Understanding Cyber Resilience on AWS
Cyber resilience emphasizes the ability to recover workloads to a known-good state after an environment is compromised. Unlike prevention or detection strategies, which focus on blocking or identifying threats, cyber resilience ensures the restoration of a trustworthy environment. This approach is critical when backups, credentials, or infrastructure are potentially compromised, rendering them unreliable. Organizations hosting critical workloads on AWS are increasingly prioritizing such strategies to address ransomware, data extortion, and destructive events.
Recovery plans must account for the possibility that the recovery environment itself could become a target. By creating a design that isolates recovery processes from production environments, organizations can reduce their exposure to cascading failures and more effectively regain control.
Isolating Recovery from Production
The foundation of cyber resilience lies in ensuring that the recovery environment operates independently of the compromised production environment. This means that identities, keys, and network paths within recovery systems must not share any trust boundaries with production systems. This separation ensures that recovery can proceed even when production identities are compromised.
A widely used method involves creating separate AWS accounts within an AWS Organization. These accounts are categorized into distinct roles:
The Production Accounts host operational workloads and are isolated immediately after a cyber event is detected. Recovery activities are not performed here to prevent further compromise. The Recovery Account, on the other hand, owns the AWS Backup logically airgapped vault, which ensures that backups are protected from unauthorized deletions.

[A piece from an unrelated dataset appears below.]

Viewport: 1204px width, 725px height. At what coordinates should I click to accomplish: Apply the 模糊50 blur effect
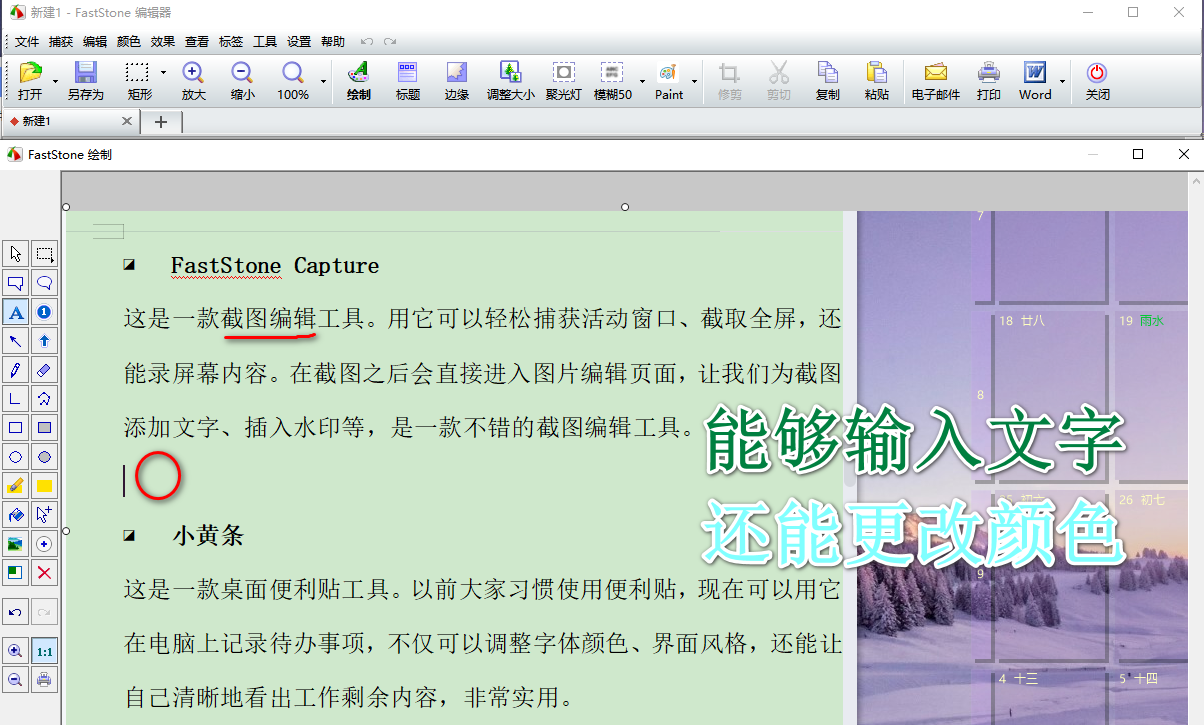click(x=613, y=80)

Leveraging Logically Airgapped Vaults
AWS Backup provides a mechanism to create logically airgapped vaults. These vaults store deletion-protected recovery points, safeguarding them from malicious actors or accidental deletions. This ensures a secure and reliable repository of backups that can be utilized during recovery.
These vaults are critical in maintaining the integrity of recovery points. By separating the backup storage from production environments, organizations can mitigate risks associated with compromised credentials or infrastructure. This setup adds an additional layer of protection for critical data.

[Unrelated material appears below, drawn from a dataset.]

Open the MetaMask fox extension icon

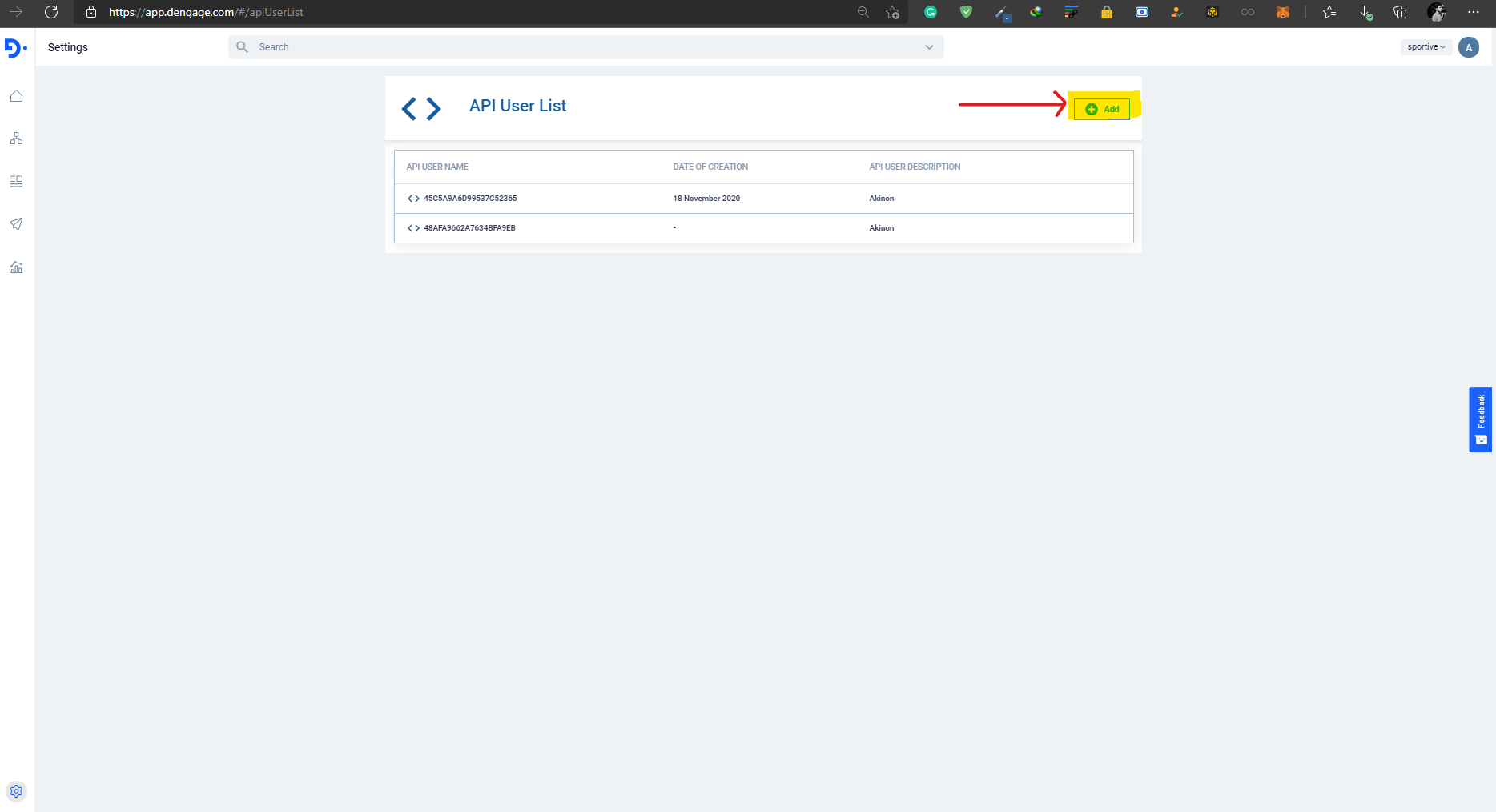coord(1282,12)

Implementing the Rebuild-Restore-Rotate Framework
The Rebuild-Restore-Rotate (RRR) framework is a structured approach to recovery decisions. When facing a cyber event, organizations must determine whether to rebuild components from scratch, restore them from backups, or regenerate them entirely. This decision is informed by the nature of the compromise and the trustworthiness of available recovery points.
Rebuilding is often applied to code and configurations that can be regenerated from source control. Restoring is used for data stored in protected backups, while rotation is critical for sensitive assets like keys and credentials that may have been exposed during the attack.
Choosing the Right Recovery Point
Selecting the appropriate recovery point is a pivotal decision during the recovery process. The most recent backup may not always be safe, as it could carry the same threat that triggered the event. Validation pipelines play a key role in this process, examining backups to ensure they are both recoverable and free from malicious payloads.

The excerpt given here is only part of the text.